Если не считать осложнений с тромбом и катетером – то операция на ножках прошла успешно, и с первой жарой мы вышли гулять – без палочки и без коляски. Муж был в спортивных штанах и в майке с логотипом «Евро-2012». Мы могли находиться вместе, держась за руки для устойчивости, часами, и не говорить ничего.
Солнечная пристань и огромное холодное озеро, с отражающимися в нем горами тоже были где-то неотступно вокруг нас. И шкодливая старуха в лохмотьях скакала, отталкиваясь древком косы где-то неподалеку. Мы просто устали бороться с ними и приняли их. Где-то был симферопольский вокзал, и на него продолжали приходить поезда, и чебуречное тесто раскатывалось в тонкую лепешку в тандырной под кипарисами на сонной обочине, и среди всего этого, в одном пространстве со снегами Джамолунгмы, Нордкаппским северным сиянием и охристыми пейзажами степного Тарханкута, под одним небом с пиликаньем реанимационных машин продолжали жить и мы. Даже Будки-Каменские продолжали существовать где-то в лесах и болотах на границе с Белоруссией. Мы ничего не боялись, муж каждое утро дышал «фыф! фыф! фыф!», и я помогала ему вставать с постели и придерживала за руки, когда он пытался стоять на одной ноге, высунув язык от усердия. Я говорила ему: «Дыши носом, чучело!»
В начале лета из Израиля приехала моя мама с мужем-поэтом, с которым познакомилась, кстати, в том самом Седневе, с заливными лугами и плотиной у старой электростанции. Отбив от жены и пребывая в возвышенно-истерической неопределенности много лет, пока они наконец не поженились и не уехали.

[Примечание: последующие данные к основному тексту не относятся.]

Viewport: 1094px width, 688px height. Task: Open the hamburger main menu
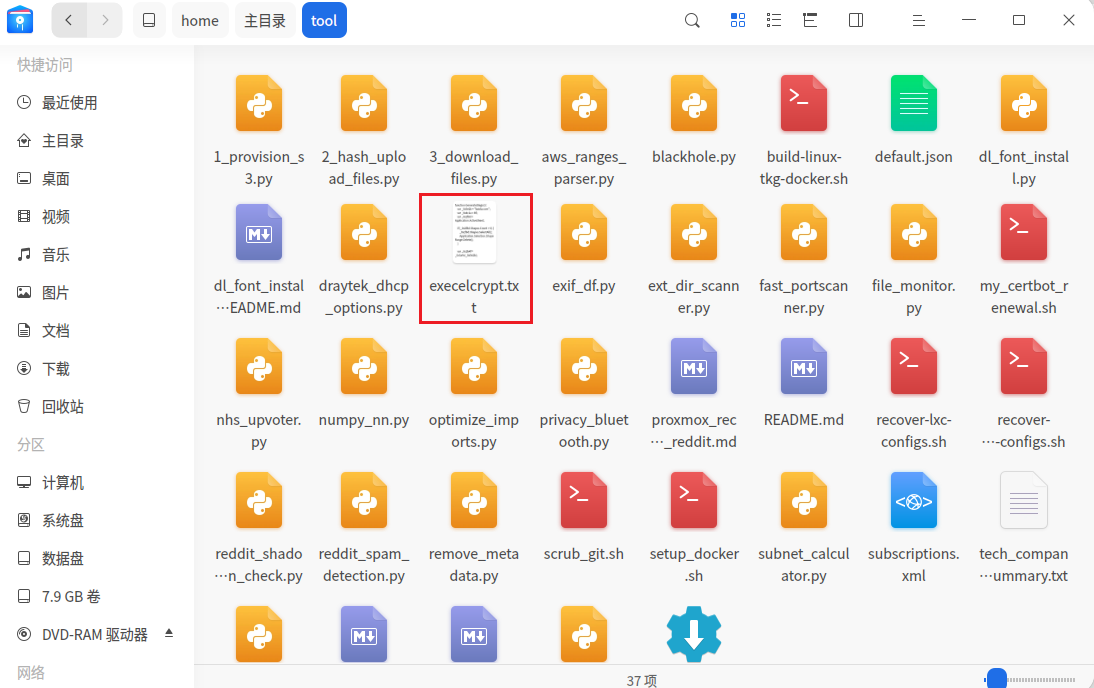coord(921,20)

Наши отношения складывались не очень лучезарно, так получилось. У нас была сакральная мечта – как называли мы ее с мужем – поехать на пару недель к маме в Нетанию, причем обязательно всей компанией со свекровью вместе, но действие магнитных полей Земли и активность солнечных протуберанцев не способствовали свершению этой поездке и изредка, раз в пару лет, моя мама приезжала к нам. Когда она вышла, брезгливо оглядываясь по сторонам, из матовых стеклянных дверей таможенного пропускника в Борисполе, я бросилась к ней, обняла и сказала неожиданное: «Я так люблю тебя, мама».
Она растерялась и, не успев снять приготовленную гримасу снисхождения и усталости, ответила:
«И я вас тоже… чертова холера, как же тут тесно!»